**TASK STATEMENT**
Format everything from the line containing "Click the Demo Enterprise OÜ page heading" down to the line containing "point(738,114)" as a two-column CSV with the headers entry and answer, giving one row per entry. Put each field in double quotes and replace any line breaks with spaces.

(Entries showing where items appear)
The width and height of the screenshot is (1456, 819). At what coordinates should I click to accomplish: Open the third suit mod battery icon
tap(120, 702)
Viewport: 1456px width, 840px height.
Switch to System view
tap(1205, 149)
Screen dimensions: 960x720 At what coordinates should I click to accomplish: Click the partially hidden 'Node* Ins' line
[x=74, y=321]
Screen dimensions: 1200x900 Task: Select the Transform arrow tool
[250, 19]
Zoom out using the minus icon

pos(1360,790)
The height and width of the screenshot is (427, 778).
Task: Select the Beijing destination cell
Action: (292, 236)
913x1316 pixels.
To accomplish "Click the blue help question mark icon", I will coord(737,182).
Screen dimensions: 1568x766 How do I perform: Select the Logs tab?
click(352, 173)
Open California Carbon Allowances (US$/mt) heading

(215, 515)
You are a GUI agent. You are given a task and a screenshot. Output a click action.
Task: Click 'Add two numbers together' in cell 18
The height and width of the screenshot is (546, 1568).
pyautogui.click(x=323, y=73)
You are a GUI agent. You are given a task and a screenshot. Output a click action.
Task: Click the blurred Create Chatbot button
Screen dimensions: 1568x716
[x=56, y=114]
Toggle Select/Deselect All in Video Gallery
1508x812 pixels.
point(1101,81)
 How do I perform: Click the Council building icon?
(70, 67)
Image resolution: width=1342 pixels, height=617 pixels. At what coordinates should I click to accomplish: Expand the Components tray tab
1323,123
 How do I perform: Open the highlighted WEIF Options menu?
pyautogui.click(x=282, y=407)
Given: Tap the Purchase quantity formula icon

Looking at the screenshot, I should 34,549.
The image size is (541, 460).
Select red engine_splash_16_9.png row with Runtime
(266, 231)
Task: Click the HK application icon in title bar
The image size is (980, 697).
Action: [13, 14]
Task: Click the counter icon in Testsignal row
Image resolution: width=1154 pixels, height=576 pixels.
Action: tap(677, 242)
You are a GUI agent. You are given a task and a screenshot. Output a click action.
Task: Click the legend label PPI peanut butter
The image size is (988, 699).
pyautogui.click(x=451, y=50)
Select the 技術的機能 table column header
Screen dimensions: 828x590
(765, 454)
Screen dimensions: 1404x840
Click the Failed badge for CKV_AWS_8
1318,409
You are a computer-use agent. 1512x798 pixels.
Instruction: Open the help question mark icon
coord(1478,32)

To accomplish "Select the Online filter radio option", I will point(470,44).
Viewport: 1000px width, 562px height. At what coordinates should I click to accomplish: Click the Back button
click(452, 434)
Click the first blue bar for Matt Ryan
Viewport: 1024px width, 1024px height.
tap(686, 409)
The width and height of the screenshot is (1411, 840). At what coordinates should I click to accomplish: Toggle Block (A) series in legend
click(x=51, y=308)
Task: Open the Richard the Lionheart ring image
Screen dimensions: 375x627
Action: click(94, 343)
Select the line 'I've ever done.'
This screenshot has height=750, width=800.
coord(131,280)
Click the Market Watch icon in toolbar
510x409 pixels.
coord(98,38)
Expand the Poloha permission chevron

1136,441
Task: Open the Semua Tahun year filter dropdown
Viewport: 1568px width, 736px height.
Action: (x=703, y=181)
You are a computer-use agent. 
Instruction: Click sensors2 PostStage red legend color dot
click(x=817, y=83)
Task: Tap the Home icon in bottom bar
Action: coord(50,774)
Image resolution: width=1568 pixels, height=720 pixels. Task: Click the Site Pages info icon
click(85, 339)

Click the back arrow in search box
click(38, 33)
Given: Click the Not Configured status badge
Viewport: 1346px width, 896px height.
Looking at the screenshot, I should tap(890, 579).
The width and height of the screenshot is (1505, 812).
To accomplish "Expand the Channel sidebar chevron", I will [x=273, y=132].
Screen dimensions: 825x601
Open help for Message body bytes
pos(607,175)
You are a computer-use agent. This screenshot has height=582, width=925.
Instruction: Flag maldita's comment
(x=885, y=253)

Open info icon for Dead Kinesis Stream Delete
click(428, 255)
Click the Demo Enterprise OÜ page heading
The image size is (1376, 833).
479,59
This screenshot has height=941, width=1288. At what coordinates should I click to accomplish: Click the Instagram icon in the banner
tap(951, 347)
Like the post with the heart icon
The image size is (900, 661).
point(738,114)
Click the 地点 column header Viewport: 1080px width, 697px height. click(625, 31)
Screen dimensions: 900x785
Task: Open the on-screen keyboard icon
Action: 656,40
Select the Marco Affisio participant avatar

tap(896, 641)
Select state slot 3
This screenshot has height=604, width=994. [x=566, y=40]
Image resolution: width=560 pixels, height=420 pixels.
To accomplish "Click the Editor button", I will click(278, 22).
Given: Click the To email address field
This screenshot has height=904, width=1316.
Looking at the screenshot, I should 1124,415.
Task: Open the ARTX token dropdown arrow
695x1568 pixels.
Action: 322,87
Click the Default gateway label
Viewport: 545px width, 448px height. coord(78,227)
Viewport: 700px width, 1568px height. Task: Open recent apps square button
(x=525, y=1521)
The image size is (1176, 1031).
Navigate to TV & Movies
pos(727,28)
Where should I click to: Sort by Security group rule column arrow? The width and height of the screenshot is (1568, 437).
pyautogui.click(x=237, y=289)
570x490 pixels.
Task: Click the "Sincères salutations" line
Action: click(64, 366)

**COMPLETED TASK**
entry,answer
"Click the Demo Enterprise OÜ page heading The image size is (1376, 833).","479,59"
"This screenshot has height=941, width=1288. At what coordinates should I click to accomplish: Click the Instagram icon in the banner","tap(951, 347)"
"Like the post with the heart icon The image size is (900, 661).","point(738,114)"